Some have suggested Twitter is a sort of crowdsourced poetry, but how many millions of miles is it from Auden: a cacophony of voices, endlessly shouting over each other, splintering what’s left of a “national discussion” into millions of tiny shards.

“We live in a country where we can’t even agree on a basic set of facts,” says Dan Harris, ABC news correspondent and Nightline anchor who found a side career as an anti-anxiety guru with the publication of his 2014 best-seller 10% Happier.

Harris now also offers a meditation app, a weekly email newsletter and a podcast that has been downloaded some 3.5 million times in the past year.

The political mess has been “a topic of conversation and a source of anxiety in nearly every clinical case that I have worked with since the presidential election,” says Robert Duff, a psychologist in California. His 2014 book, Hardcore Self-Help, has a subtitle which proposes to conquer anxiety in the coarse language that has also defined a generation.

The Cold War, starring China, North Korea and Russia, is back, inspiring headline-induced visions of mushroom clouds not seen in our collective nightmares since that Sunday evening in 1983 when everyone watched The Day After on ABC.

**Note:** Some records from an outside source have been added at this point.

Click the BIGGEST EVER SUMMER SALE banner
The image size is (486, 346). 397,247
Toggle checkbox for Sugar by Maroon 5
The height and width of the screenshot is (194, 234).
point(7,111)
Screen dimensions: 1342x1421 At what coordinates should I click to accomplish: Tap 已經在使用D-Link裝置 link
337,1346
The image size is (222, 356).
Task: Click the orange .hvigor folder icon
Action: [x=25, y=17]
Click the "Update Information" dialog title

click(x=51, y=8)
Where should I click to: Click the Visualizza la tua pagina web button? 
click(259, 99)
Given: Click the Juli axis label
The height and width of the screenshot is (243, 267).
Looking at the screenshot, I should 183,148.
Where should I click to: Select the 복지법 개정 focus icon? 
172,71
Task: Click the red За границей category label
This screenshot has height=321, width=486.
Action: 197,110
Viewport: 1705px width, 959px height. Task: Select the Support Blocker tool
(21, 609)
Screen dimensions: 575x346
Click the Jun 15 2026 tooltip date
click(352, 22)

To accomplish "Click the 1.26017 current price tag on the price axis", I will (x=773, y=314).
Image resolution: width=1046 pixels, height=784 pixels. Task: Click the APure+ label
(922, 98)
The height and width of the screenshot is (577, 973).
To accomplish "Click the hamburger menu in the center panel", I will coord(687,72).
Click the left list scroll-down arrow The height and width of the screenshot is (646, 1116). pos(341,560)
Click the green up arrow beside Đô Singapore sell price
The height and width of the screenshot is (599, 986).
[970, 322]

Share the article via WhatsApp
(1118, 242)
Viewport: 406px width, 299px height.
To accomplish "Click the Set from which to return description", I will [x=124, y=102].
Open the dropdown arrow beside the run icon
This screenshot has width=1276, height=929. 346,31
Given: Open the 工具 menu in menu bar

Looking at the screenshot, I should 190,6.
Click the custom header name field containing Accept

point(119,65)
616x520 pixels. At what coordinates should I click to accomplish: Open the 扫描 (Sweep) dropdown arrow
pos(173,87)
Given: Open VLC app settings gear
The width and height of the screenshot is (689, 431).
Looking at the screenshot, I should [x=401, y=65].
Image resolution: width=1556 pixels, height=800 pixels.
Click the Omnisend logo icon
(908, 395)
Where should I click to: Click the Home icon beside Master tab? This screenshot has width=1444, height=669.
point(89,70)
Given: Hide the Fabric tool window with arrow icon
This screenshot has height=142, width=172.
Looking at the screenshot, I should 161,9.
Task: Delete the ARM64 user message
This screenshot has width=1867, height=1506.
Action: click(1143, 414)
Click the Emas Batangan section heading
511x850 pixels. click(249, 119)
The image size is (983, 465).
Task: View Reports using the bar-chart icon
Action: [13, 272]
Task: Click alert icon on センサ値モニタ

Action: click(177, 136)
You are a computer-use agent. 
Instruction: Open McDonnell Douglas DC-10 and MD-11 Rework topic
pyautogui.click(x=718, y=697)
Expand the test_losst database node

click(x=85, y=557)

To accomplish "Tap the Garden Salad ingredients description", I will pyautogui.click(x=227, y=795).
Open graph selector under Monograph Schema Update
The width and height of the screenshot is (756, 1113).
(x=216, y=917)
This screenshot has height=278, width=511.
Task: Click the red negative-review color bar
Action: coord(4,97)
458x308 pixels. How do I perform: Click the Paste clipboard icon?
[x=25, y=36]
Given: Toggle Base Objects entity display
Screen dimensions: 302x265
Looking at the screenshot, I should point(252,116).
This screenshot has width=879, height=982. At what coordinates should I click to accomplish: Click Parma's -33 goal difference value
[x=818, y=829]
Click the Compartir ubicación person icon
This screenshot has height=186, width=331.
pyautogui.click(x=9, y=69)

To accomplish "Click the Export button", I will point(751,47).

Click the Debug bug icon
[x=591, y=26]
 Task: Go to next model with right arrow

And television was, as Marshall McLuhan famously wrote, a cool medium. Our devices are literally hot, warming our laps and our palms.

“In our always-on culture, checking your phone is the last thing you do before you go to sleep, and the first thing you do if you wake up in the middle of the night to go to the bathroom,” Harris says. “Just today, I got an alert on my phone about the collapsing Arctic ice shelf. That’s scary as hell.”

Push notifications. Apocalyptic headlines. Rancorous tweets. Countless studies have found links between online culture and anxiety. But if social media can lead to anxiety, it also might help relieve it.

The “we have no secrets here” ethos of online discourse has helped bring anxiety into the open, and allowed its clinical sufferers to band together in a virtual group-therapy setting. Hence the success of campaigns like #ThisIsWhatAnxietyFeelsLike, which helped turn anxiety – a disorder that afflicts some 40 million American adults – into a kind of rights movement.

“People with anxiety were previously labelled dramatic,” says Sarah Fader, the Brooklyn social media consultant who also runs a mental-health advocacy organisation called “Stigma Fighters”. “Now we are seen as human beings with a legitimate mental health challenge.”

And let’s remember that we survived previous heydays of anxiety without a 24-hour digital support system. Weren’t the Woody Allen Seventies the height of neurosis, with their five-days-a-week analysis sessions and encounter groups? What about the 1950s, with their duck-and-cover songs and backyard bomb shelters?

That era “was the high-water mark of Freudian psychoanalysis, and any symptom or personality trait was attributed to an anxiety neurosis,” says Peter D Kramer, the Brown University psychiatrist who wrote the landmark 1990s best-seller Listening to Prozac. “And then there were substantial social spurs to anxiety: the World Wars, the atom bomb. If you weren’t anxious, you were scarcely normal.”

Scott Stossel, editor of The Atlantic, whose My Age of Anxiety helped kick off the anxiety memoir boom three years ago, urges people to pause, not for deep cleansing breaths, but for historical perspective.

“Every generation, going back to Periclean Greece, to second century Rome, to the Enlightenment, to the Georgians and to the Victorians, believes itself to be the most anxious age ever,” Stossel says.

That said, the Americans of 2017 can make a pretty strong case that they are gold medalists in the Anxiety Olympics.

“There is widespread inequality of wealth and status, general confusion over gender roles and identities, and of course the fear, dormant for several decades, that ICBMs [intercontinental ballistic missiles] will rain nuclear fire on American cities,” says Stossel.

“The silver lining for those with nervous disorders is that we can welcome our previously non-neurotic fellow citizens into the anxious fold.”